Work task: Output the line containing "Click the green up arrow icon" and each line after it through the end of the data, exactly as written, with pictures left out.

(Saved data entries)
-*-
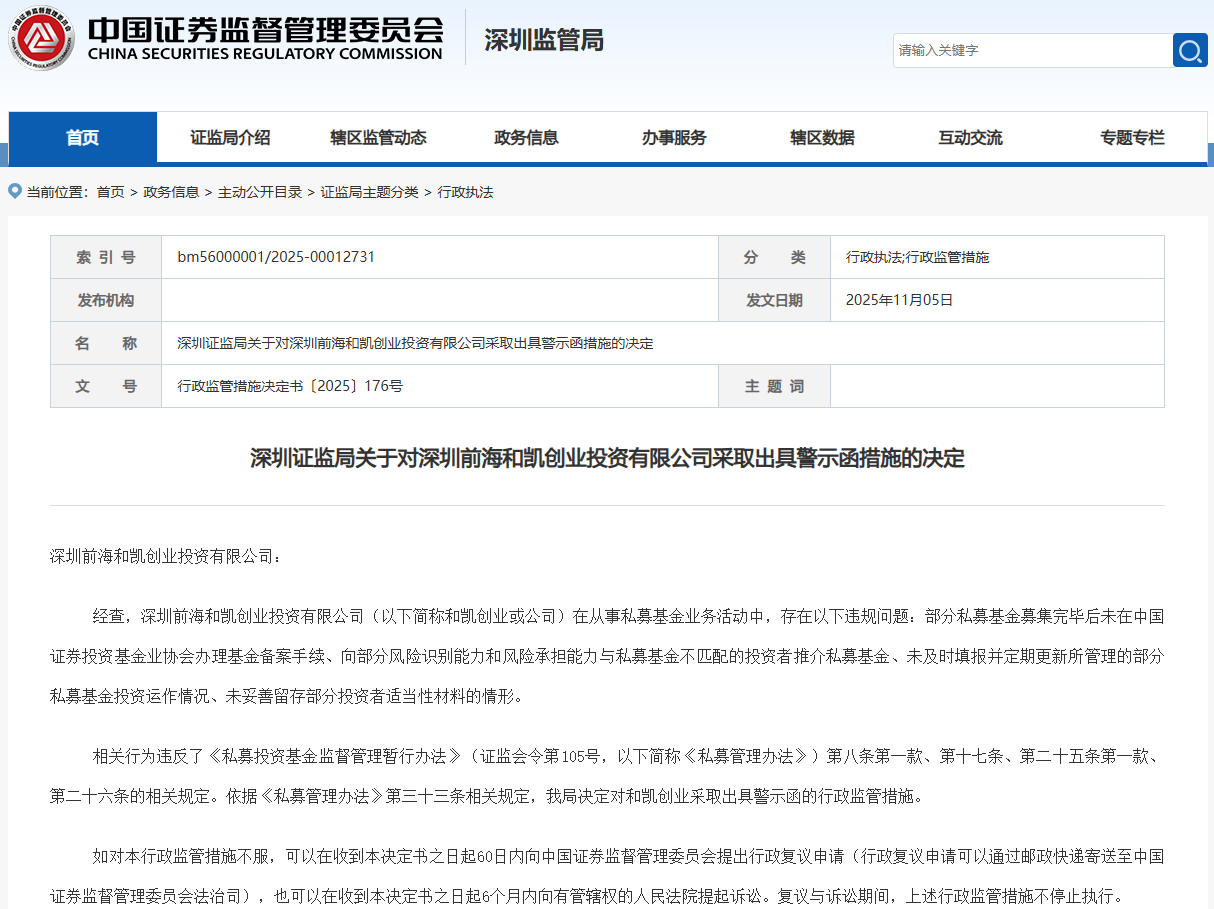This screenshot has height=909, width=1214.
Task: Open the 证监局介绍 menu item
Action: [x=230, y=138]
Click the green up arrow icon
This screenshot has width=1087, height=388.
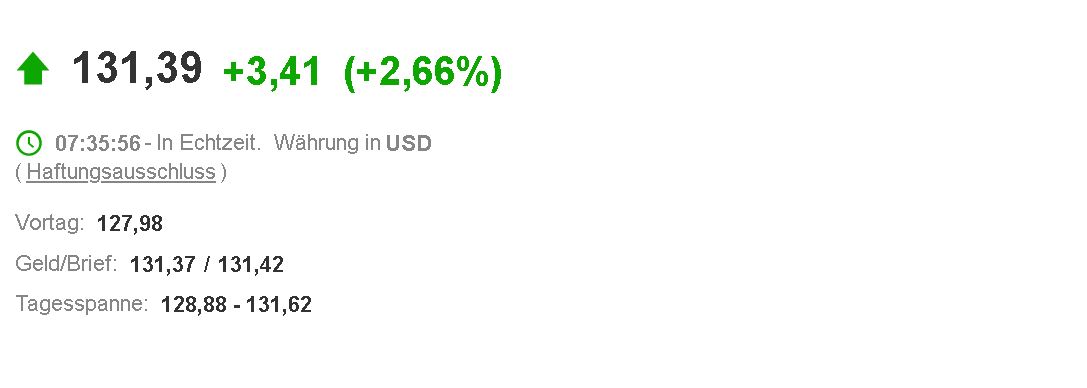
-*-
Exercise response:
Click the green up arrow icon
This screenshot has width=1087, height=388.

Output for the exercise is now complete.